Required work:
Look over the lines below. Report each one that includes the string "link".

(Items from a data source)
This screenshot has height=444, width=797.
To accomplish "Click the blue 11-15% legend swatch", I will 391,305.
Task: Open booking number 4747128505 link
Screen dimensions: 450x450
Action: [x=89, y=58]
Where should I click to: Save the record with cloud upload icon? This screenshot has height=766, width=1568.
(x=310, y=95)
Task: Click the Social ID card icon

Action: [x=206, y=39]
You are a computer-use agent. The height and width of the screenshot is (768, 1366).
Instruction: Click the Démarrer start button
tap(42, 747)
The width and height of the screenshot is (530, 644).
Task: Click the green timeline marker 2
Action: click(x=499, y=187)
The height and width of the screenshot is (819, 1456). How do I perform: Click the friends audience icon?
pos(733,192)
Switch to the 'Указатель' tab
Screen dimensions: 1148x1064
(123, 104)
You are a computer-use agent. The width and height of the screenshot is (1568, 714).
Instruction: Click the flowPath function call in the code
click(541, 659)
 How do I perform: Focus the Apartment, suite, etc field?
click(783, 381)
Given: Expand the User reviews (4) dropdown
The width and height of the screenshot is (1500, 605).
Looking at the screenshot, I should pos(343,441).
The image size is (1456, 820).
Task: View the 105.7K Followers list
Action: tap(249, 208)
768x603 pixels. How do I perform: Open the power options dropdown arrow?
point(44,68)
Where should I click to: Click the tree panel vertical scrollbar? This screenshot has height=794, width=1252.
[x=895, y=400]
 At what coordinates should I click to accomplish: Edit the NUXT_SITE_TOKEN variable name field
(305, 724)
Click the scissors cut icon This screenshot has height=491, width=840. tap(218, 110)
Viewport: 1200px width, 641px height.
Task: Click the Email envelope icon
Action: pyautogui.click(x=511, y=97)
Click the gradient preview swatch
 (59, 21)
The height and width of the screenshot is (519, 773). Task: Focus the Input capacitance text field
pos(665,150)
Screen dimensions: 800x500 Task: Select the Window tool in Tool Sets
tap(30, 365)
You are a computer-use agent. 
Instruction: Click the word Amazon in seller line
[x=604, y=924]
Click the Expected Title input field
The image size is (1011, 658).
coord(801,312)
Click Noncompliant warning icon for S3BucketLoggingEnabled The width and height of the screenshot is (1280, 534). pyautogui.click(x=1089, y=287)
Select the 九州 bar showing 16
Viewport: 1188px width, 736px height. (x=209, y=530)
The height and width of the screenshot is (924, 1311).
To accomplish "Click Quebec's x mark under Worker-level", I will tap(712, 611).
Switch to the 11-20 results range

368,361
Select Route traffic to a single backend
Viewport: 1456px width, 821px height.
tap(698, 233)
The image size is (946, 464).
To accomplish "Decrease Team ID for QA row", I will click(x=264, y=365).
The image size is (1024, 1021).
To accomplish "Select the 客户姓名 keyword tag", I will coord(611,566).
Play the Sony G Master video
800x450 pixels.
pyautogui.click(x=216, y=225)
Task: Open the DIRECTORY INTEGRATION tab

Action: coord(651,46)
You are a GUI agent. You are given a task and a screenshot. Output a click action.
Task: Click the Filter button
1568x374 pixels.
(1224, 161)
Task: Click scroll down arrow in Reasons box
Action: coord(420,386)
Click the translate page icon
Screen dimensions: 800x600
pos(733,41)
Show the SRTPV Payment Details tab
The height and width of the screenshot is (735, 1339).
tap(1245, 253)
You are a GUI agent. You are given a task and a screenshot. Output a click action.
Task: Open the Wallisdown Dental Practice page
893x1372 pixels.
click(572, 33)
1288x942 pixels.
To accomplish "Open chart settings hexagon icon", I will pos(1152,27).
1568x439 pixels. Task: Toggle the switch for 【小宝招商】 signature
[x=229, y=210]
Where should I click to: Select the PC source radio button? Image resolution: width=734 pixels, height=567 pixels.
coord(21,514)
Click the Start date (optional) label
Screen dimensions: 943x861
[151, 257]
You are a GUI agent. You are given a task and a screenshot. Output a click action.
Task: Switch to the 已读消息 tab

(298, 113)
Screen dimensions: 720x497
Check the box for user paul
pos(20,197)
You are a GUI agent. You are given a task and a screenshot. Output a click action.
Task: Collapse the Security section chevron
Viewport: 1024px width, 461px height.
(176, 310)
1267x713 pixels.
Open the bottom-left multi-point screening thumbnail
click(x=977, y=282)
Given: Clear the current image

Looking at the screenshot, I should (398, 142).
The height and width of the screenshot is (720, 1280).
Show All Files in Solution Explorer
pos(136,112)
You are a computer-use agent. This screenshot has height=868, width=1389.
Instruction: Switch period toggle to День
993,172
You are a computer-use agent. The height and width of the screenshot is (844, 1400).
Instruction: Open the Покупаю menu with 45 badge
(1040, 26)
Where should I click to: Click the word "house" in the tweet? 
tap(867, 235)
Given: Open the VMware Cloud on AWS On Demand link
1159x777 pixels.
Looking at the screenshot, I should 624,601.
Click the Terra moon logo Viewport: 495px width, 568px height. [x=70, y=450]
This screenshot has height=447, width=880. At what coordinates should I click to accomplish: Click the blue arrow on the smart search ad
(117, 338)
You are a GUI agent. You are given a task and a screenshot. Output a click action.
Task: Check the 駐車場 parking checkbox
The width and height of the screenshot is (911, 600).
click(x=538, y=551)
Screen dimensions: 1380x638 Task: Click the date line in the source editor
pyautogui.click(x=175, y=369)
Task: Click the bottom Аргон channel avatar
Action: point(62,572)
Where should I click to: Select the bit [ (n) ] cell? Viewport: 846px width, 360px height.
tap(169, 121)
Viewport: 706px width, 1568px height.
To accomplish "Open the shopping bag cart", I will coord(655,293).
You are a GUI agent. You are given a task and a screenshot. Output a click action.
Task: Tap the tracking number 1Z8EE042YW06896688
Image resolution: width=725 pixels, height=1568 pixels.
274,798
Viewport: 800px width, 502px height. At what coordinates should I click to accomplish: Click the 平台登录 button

Task answer:
Task: Open booking number 4747128505 link
Given: Open the VMware Cloud on AWS On Demand link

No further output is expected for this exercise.